Thank you for your reply, much appreciated. My husband and I are really determined to find a way to earn a living by setting up a buisness or find Employment that is obviously well paid but know through trying that its pot luck! My husband works in security industry and is senior level if you know of a company that he could contact to seek work that would make us feel a little less defeated. Thanks kindly.


----------



## canoeman

As an expat with limited Portuguese then breaking into a Portuguese market for employment or on your own really needs some niche skill or product, there are the same raft of Security companies here as UK with home security and increasing or apparently emerging market entity, but I would think that fluent PorPortugueseuld be reguired at all levels unless he could find a company targeting "expats" in which case dual language skills would be an advantage, but the main volume bulk of expats in a limited area will always be the Algarve


----------



## robc

maria westerman said:


> Thank you for your reply, much appreciated. My husband and I are really determined to find a way to earn a living by setting up a buisness or find Employment that is obviously well paid but know through trying that its pot luck! My husband works in security industry and is senior level if you know of a company that he could contact to seek work that would make us feel a little less defeated. Thanks kindly.


No worries about the reply, this is the place to ask the questions and do your finding out before you commit money and time to relocating.

With regards to seeking work then I think the best thing that you could do would be to come out to the area, out of season and have a look around to assess the possibilities of setting up a business or getting a job.

It is going to be tough to get a job, let alone a well paid one as there are just so many well educated locals who cannot find work. One local young man who works for us is a degree educated robotics engineer and has not had a full time job since graduating. His is not the only sad story, so be aware and come over with eyes wide open.

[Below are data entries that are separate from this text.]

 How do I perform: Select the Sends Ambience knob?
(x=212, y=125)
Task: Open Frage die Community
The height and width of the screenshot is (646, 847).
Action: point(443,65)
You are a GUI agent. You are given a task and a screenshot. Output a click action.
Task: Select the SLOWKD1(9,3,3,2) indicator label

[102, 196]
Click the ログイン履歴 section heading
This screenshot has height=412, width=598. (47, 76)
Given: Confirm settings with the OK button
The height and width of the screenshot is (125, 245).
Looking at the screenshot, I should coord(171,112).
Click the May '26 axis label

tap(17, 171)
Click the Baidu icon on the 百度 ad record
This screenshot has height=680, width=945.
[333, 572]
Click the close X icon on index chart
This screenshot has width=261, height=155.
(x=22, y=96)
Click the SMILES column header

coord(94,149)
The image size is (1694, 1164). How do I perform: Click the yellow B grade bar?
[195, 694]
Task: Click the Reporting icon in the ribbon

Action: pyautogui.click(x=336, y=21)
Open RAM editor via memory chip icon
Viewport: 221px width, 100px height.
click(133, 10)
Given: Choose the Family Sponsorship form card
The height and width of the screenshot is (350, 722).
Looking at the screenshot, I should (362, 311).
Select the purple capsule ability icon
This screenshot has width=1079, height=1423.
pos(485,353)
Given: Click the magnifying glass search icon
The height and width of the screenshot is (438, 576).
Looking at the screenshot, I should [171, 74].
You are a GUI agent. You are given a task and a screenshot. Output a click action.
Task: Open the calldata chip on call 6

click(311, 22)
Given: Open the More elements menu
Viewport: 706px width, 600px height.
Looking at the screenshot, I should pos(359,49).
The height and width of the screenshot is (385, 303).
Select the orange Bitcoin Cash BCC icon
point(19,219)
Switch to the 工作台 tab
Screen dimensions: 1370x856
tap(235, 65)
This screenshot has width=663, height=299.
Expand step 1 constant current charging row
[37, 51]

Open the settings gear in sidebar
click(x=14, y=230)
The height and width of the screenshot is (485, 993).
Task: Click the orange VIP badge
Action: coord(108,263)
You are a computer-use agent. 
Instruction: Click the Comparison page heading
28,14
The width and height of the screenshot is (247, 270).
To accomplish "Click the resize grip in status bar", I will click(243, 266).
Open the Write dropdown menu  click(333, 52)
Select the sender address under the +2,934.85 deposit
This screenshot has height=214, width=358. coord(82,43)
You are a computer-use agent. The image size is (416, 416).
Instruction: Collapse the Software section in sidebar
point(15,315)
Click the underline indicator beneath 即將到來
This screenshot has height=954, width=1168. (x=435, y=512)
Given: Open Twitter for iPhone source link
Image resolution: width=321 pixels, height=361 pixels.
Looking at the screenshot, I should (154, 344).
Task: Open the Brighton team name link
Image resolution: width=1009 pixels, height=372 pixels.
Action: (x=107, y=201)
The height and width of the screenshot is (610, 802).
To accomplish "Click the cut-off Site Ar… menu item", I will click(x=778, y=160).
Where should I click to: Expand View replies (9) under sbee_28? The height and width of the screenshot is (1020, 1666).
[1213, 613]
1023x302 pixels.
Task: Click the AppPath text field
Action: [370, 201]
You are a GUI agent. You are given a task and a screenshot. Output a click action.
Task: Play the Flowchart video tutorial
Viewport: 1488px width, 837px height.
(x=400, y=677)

I think that is probably the best bit of advice I feel qualified to offer.

Rob


----------



## maria westerman

robc said:


> No worries about the reply, this is the place to ask the questions and do your finding out before you commit money and time to relocating.
> 
> With regards to seeking work then I think the best thing that you could do would be to come out to the area, out of season and have a look around to assess the possibilities of setting up a business or getting a job.
> 
> It is going to be tough to get a job, let alone a well paid one as there are just so many well educated locals who cannot find work. One local young man who works for us is a degree educated robotics engineer and has not had a full time job since graduating. His is not the only sad story, so be aware and come over with eyes wide open.
> 
> I think that is probably the best bit of advice I feel qualified to offer.
> 
> Rob


Yes I agree, we are leaving on a flight to portugal tomorrow, we are visiting family in Tomar, will do a lot of research as we are in the area a whole month.Let you know how we get on.:fingerscrossed:

Thanks kindly for your honesty.

Maria.


----------



## robc

Maria

You are most welcome, if there is additional help you need then just ask, someone here will be bound to know the answer or have the experience that you are looking for.

Hope the trip to Tomar goes well, the weather looks to be set fair, I think  so have a good one.

Rob


----------



## Maria Fenton

Hi Maria!

I am portuguese, but lived in the UK for about 20 years and was married to an English man (who died since we moved to Portugaln in 2008).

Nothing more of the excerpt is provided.